Não havia sinais de perseguição contra os cristãos em qualquer parte do Império, escreve Eusébio, quando vagou o lugar de centurião em Cesareia da Palestina. Um oficial cristão, chamado Marino, tinha todas as probabilidades de ser nomeado, mas apareceu um rival que alegou a existência duma lei antiga, segundo a qual ninguém podia ser nomeado centurião sem oferecer um sacrifício. Não recorrendo a qualquer subterfúgio, Marino confessou a sua fé. Foi-lhe concedido em consequência o prazo de três horas para escolher entre a apostasia e a morte.

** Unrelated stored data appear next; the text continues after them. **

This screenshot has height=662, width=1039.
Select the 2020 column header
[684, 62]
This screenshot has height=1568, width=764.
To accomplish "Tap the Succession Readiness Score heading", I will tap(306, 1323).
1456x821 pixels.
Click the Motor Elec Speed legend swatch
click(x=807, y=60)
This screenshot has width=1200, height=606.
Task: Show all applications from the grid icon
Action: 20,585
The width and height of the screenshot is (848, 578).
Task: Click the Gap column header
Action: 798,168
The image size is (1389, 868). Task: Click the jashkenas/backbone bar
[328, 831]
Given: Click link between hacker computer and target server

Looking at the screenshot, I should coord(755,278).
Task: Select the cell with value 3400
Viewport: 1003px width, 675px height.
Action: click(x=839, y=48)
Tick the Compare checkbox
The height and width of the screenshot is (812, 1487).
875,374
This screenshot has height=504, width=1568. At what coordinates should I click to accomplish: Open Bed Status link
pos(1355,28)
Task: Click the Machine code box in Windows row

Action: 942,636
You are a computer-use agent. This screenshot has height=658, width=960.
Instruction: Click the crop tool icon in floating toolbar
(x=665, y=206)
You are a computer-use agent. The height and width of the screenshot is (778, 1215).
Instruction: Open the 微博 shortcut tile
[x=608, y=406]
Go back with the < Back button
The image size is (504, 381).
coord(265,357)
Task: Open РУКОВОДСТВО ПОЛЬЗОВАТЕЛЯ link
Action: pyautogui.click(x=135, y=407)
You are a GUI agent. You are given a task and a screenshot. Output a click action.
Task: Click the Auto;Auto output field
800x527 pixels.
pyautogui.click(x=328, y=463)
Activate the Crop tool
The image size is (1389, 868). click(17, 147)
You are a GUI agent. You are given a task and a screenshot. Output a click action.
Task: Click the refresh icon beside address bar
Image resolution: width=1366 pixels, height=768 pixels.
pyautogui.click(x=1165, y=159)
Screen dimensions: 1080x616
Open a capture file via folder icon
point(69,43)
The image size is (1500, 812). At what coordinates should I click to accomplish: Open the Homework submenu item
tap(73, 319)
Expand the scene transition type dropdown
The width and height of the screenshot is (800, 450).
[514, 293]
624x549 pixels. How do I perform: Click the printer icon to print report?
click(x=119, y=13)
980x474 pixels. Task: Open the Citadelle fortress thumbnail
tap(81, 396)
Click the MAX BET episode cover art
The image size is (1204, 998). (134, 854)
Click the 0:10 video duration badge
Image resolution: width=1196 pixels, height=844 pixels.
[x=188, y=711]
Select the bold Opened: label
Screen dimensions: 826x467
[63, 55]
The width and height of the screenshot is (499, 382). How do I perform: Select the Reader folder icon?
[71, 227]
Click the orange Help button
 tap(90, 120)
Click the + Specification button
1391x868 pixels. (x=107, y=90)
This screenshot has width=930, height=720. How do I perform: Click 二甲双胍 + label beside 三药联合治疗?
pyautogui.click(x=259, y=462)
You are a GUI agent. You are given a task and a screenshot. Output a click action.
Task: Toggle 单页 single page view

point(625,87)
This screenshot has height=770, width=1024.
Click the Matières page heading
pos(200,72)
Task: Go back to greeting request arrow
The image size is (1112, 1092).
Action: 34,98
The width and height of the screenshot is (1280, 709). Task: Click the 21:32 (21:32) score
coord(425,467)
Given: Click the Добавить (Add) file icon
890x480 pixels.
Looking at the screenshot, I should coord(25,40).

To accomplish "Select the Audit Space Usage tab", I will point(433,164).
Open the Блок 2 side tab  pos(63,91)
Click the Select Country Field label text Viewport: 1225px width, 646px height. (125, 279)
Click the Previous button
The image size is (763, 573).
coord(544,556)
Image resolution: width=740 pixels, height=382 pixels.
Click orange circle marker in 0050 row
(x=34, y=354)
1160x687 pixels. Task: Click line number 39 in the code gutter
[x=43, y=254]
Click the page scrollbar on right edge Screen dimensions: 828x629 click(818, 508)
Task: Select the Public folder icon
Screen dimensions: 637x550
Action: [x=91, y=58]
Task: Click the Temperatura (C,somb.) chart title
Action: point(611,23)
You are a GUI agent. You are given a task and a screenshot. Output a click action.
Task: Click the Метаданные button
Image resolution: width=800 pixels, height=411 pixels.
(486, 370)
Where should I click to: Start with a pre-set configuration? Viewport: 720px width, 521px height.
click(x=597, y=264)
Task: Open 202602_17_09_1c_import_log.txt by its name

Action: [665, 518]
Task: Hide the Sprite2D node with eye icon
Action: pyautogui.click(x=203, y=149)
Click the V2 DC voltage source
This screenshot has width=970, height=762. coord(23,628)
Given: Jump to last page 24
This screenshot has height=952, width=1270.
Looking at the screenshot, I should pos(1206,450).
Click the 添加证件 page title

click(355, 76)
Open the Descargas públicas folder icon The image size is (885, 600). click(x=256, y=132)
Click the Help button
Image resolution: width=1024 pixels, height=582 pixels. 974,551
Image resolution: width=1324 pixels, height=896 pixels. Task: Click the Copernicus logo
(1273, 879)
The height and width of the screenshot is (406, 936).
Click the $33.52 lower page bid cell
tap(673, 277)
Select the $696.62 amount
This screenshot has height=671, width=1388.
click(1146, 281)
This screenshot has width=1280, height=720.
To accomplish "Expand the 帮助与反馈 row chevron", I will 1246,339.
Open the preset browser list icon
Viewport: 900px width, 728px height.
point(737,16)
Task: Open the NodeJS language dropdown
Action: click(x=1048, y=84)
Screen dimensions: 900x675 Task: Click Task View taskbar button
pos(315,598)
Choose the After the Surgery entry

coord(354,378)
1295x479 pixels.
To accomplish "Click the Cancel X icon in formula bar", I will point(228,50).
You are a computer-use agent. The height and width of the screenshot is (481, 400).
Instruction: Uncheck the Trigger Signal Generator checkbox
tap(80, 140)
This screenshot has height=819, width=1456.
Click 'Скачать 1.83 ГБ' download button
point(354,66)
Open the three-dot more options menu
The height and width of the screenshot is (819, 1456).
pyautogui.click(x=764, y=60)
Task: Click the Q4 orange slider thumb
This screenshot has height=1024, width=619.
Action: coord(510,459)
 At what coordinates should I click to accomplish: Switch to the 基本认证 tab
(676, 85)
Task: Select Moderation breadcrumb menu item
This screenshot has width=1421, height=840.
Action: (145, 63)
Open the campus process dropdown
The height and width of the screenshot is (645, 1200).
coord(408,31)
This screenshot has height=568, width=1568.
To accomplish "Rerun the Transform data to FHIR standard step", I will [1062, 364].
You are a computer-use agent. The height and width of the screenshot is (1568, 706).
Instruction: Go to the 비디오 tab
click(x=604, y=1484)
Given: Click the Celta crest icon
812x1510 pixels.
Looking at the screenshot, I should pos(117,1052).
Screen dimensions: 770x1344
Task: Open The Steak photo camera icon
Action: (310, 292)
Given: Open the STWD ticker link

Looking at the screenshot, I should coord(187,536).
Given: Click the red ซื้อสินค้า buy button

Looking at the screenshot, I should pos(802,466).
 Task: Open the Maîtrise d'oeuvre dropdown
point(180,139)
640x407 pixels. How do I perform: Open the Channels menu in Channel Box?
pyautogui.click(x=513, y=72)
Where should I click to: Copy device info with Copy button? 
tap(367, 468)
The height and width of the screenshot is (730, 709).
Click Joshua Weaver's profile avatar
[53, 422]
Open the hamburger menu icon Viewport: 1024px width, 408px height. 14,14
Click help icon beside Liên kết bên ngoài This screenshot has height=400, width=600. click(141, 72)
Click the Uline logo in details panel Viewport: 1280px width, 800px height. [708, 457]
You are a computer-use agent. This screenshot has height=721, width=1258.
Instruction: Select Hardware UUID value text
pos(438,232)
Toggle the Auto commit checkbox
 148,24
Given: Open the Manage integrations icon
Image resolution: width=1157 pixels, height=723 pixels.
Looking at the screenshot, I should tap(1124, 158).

Ao sair do pretório, encontrou o bispo Teotecno que o levou à igreja e, apontando-lhe para a espada e para o Evangelho, o incitou a fazer uma escolha digna de cristão. 0 oficial colocou logo as mãos sobre o livro santo. A seguir, o bispo despediu-se dizendo: "Conta com a graça de Deus para permaneceres fiel à tua escolha e mereceres as recompensas prometidas pelo Evangelho".
Passadas as três horas, Marino apresentou-se diante dos chefes e declarou que não podia prestar ao imperador um culto que só era devido a Deus. Foi, por isso, decapitado imediatamente.
Astério, estendendo a capa, envolveu nela o corpo e a cabeça de S. Marino. Pondo tudo aos ombros, levou a enterrar os despojos do mártir. Esta ação valeu-lhe também a ele a coroa do martírio. Isto pelo ano de 260.